Segment Open
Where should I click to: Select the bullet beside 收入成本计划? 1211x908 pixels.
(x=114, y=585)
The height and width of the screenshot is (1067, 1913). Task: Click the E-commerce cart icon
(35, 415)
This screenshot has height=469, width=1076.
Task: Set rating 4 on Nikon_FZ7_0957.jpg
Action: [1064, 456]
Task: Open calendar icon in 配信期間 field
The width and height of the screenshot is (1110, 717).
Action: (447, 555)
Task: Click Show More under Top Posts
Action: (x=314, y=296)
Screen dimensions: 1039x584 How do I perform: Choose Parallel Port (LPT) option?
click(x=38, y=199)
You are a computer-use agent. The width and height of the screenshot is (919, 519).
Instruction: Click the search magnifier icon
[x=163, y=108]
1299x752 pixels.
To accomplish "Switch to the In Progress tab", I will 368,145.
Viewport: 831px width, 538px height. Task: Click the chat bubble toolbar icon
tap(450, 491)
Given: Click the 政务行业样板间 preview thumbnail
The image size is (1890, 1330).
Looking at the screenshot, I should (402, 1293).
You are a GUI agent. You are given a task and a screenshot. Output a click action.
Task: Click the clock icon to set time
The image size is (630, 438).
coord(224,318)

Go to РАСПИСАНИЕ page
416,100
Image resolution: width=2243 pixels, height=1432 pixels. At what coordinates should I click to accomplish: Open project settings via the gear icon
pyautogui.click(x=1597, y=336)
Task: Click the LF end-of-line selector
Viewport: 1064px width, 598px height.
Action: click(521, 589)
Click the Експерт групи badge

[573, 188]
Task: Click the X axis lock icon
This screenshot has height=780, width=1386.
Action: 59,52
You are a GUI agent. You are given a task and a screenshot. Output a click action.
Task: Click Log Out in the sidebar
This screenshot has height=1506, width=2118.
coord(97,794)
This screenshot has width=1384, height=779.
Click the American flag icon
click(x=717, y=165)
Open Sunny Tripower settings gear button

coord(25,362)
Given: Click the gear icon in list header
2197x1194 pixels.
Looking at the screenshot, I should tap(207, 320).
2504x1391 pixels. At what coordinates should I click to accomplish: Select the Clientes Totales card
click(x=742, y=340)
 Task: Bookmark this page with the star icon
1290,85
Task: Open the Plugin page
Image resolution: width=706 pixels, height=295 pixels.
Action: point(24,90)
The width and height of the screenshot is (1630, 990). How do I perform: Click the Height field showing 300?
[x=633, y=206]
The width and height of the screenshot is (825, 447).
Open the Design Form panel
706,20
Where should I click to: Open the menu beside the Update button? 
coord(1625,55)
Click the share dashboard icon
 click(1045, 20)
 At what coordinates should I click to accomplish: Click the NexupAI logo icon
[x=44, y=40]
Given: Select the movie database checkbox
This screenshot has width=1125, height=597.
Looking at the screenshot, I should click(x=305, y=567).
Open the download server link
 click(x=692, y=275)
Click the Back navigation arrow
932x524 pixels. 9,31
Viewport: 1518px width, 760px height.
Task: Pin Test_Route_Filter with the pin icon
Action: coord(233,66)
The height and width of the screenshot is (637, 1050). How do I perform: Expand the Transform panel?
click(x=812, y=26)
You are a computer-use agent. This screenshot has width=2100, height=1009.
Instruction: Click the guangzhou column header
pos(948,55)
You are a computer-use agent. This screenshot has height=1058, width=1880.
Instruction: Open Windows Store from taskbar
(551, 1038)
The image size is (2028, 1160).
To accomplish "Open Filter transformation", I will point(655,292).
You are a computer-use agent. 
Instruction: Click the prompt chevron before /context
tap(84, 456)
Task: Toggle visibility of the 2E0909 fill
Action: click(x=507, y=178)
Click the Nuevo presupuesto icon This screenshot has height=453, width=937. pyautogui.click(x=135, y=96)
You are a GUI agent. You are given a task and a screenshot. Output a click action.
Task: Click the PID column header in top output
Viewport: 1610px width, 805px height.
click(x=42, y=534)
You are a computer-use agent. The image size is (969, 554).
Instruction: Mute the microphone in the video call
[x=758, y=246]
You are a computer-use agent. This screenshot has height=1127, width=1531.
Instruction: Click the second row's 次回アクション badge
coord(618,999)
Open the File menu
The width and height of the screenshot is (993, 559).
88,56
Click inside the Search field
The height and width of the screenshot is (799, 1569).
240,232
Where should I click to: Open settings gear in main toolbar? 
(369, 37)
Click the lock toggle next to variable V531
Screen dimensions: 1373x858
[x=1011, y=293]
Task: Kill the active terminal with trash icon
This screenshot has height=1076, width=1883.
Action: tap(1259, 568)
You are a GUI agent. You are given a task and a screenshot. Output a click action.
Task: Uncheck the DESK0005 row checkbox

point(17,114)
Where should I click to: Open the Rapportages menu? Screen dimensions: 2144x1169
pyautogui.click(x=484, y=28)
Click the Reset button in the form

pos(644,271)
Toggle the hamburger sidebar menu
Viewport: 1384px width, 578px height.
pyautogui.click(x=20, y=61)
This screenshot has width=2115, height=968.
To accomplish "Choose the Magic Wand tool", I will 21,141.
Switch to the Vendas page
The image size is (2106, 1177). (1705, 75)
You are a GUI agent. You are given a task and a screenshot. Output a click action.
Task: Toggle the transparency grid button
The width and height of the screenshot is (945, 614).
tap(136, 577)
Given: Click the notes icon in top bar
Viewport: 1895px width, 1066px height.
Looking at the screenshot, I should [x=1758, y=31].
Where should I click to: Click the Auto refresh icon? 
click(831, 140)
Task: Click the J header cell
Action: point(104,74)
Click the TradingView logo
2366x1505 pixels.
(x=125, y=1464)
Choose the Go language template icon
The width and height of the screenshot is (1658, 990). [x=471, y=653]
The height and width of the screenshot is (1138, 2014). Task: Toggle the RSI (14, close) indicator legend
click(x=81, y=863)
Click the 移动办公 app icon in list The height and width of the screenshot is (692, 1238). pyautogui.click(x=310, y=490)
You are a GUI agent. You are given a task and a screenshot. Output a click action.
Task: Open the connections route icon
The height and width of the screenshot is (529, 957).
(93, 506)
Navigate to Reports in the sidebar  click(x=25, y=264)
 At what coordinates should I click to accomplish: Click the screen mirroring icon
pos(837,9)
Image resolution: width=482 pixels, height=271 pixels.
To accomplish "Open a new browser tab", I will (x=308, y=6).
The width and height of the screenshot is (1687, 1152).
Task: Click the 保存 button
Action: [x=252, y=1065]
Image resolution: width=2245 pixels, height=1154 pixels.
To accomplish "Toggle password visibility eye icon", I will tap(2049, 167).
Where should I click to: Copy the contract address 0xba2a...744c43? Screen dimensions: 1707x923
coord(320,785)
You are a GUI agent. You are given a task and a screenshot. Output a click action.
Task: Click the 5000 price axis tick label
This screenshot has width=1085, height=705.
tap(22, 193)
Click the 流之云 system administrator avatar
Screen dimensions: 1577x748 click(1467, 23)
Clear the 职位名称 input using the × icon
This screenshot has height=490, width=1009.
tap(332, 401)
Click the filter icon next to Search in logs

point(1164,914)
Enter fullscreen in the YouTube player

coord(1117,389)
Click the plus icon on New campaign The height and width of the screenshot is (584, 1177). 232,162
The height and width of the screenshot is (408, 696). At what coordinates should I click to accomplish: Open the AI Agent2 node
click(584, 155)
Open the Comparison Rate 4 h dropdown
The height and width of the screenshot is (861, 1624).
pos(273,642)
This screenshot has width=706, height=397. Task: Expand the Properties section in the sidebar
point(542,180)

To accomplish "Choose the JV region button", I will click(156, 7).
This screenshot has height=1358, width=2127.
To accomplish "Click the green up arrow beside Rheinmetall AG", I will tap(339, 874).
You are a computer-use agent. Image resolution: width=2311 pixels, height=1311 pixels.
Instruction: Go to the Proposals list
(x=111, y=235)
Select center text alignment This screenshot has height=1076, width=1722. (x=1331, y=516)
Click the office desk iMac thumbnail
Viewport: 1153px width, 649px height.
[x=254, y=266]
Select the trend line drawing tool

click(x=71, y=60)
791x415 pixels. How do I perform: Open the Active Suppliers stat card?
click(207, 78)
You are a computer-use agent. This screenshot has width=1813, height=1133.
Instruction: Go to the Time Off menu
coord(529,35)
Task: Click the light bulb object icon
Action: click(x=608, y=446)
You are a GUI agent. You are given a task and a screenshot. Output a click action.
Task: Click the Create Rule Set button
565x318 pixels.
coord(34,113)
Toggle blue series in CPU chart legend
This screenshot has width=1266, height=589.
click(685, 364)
Segment Closed
## WHAT THE EXERCISE ASKS:
Taking the entries above, write out exactly each line from the one holding "This screenshot has width=1384, height=779." to the one holding "Task: Open the Plugin page", both included, and stop there.

## ANSWER BOX:
This screenshot has width=1384, height=779.
Click the American flag icon
click(x=717, y=165)
Open Sunny Tripower settings gear button

coord(25,362)
Given: Click the gear icon in list header
2197x1194 pixels.
Looking at the screenshot, I should tap(207, 320).
2504x1391 pixels. At what coordinates should I click to accomplish: Select the Clientes Totales card
click(x=742, y=340)
 Task: Bookmark this page with the star icon
1290,85
Task: Open the Plugin page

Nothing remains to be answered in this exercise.